Un ordre de fermeture inédit au cœur d’un débat sur la sécurité nationale
En novembre 2024, le gouvernement fédéral canadien a ordonné à TikTok Technology Canada Inc. de cesser ses activités sur le territoire national, invoquant des risques pour la sécurité nationale liés à sa maison mère, ByteDance, basée en Chine . Toutefois, l’application reste accessible aux 14 millions d’utilisateurs canadiens, laissant planer l’incohérence d’un accès sans présence locale.
Shou Chew saisit Mélanie Joly : une demande de rendez‑vous en urgence
Le 2 juillet 2025, Shou Chew, PDG de TikTok, a adressé une lettre formelle à la ministre de l’Industrie, Mélanie Joly, sollicitant une rencontre en personne sous deux semaines pour réévaluer l’ordonnance d’Ottawa . Il qualifie cette mesure de « désuète et contre‑productive », prise « sous un autre gouvernement et à une autre époque », et ne correspondant plus aux réalités actuelles.
Les enjeux du face‑à‑face : emplois, créateurs et souveraineté numérique
Dans sa lettre, M. Chew alerte sur :
- La perte de plus de 350 emplois locaux si l’ordre est maintenu,
- L’arrêt imminent des investissements directs de TikTok au Canada,
- La fin du soutien aux créateurs de contenu canadiens et aux partenariats culturels (Prix Juno, TIFF…) .
Il souligne que TikTok Canada a collaboré avec Élections Canada, formé les forces de l’ordre aux demandes légales d’accès aux données, et servi d’interface locale pour répondre aux inquiétudes sur la protection des données.
La contestation judiciaire de TikTok Canada
Parallèlement, TikTok Canada a déposé, le 5 décembre 2024, une demande de révision judiciaire contre l’ordonnance fédérale, arguant qu’elle est « déraisonnable » et porte atteinte à son droit à l’équité procédurale . L’entreprise fait valoir qu’aucune preuve n’a été fournie démontrant une menace concrète pour la sécurité nationale et dénonce l’absence de dialogue préalable avec les autorités.

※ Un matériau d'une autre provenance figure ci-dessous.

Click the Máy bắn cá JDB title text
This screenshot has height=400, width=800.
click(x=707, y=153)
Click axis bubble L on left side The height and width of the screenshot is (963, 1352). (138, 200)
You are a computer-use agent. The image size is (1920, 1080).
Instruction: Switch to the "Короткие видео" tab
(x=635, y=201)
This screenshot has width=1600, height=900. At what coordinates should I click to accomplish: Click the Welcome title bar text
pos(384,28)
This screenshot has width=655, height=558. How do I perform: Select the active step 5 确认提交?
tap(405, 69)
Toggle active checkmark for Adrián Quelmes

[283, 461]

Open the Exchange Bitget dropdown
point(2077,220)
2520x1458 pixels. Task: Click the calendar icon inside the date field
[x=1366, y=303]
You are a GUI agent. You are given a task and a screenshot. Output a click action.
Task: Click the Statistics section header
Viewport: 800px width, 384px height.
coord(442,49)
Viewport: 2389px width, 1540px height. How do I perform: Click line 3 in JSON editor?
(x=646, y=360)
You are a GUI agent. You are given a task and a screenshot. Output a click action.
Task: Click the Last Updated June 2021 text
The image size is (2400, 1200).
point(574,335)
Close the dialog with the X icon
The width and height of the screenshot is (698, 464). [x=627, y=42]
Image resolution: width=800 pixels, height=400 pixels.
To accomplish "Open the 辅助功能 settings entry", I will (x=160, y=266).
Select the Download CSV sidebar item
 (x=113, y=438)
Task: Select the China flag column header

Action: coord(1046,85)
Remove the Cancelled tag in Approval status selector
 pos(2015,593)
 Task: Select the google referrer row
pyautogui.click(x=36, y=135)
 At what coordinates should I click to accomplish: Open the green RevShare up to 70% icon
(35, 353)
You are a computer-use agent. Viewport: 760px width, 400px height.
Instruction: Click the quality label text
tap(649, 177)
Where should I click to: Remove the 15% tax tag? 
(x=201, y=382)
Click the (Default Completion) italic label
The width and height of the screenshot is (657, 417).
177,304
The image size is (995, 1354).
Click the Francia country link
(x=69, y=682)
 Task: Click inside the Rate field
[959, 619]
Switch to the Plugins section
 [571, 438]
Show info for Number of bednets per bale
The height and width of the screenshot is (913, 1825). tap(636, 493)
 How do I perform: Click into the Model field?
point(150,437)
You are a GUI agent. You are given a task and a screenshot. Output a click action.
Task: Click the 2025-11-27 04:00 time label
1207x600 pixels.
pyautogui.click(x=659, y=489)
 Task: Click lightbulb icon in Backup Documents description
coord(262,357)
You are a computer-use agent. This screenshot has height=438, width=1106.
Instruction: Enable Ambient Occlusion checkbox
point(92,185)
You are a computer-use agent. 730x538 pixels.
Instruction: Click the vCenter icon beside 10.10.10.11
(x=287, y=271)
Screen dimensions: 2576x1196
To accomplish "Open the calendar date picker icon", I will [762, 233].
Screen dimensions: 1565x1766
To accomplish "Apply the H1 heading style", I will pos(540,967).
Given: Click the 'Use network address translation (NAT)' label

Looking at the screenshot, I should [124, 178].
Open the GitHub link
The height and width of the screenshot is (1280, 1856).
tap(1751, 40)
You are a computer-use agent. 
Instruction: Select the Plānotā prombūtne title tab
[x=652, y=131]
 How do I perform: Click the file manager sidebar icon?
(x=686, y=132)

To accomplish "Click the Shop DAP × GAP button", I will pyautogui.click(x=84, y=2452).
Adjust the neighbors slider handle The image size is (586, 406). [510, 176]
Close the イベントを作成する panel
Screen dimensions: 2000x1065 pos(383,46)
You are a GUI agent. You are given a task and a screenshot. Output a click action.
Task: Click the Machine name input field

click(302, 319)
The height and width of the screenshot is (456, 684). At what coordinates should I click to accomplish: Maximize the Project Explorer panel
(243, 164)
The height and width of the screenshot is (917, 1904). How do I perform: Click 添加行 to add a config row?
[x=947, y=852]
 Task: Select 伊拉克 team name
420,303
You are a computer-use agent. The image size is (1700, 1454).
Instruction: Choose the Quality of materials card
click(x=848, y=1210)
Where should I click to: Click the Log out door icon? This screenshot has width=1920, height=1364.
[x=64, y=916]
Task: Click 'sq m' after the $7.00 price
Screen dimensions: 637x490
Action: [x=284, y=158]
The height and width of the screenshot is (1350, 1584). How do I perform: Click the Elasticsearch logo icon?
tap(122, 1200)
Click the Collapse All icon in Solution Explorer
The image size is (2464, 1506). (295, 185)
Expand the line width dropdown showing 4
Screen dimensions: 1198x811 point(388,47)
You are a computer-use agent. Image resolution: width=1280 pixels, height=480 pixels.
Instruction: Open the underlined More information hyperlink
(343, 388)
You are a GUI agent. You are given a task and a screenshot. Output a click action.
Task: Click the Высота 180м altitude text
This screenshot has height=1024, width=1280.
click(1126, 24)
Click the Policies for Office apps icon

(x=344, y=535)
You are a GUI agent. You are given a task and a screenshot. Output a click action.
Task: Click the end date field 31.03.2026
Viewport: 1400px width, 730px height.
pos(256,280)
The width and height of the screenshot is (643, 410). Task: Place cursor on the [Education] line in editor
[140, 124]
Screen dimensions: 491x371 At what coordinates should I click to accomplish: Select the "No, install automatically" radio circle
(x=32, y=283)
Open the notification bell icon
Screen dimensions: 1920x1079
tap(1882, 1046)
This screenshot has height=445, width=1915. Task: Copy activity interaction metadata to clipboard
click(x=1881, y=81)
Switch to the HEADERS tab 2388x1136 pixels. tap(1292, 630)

Un contexte international contrasté
Alors que le royaume‑Uni et d’autres alliés du Five Eyes ont pris des mesures similaires, le Canada devient le seul membre du groupe à exiger la fermeture de la filiale locale, sans bloquer l’accès à l’application . Aux États‑Unis, l’interdiction de TikTok a été repoussée à plusieurs reprises, et l’exécutif américain a choisi de prolonger les délais plutôt que de prononcer une interdiction totale.
Quelles issues possibles ?
- Rencontre et renégociation
Si Mélanie Joly accepte de recevoir Shou Chew, un compromis pourrait émerger : protocoles de sécurité renforcés, surveillance accrue des flux de données, création d’un centre de données canadien. - Maintien de l’ordonnance
En l’absence d’accord, TikTok continuera à contester la décision devant la Cour fédérale, tandis que le processus de liquidation (licenciements, vente d’actifs) se rapprochera de son point critique. - Solution législative
Le Parlement pourrait être amené à revoir la Loi sur Investissement Canada, clarifiant les conditions d’intervention pour les entreprises de technologie étrangère.
Conclusion : à la croisée des chemins
TikTok se trouve aujourd’hui face à un dilemme : soit accepter la fermeture de sa filiale canadienne et risquer de perdre un marché clé, soit convaincre Ottawa de réviser une décision qui met en péril des centaines d’emplois et l’écosystème créatif local. La balle est désormais dans le camp de Mélanie Joly, dont la réponse pourrait bien définir l’équilibre entre sécurité nationale, souveraineté numérique et participation économique d’entreprises technologiques étrangères au Canada.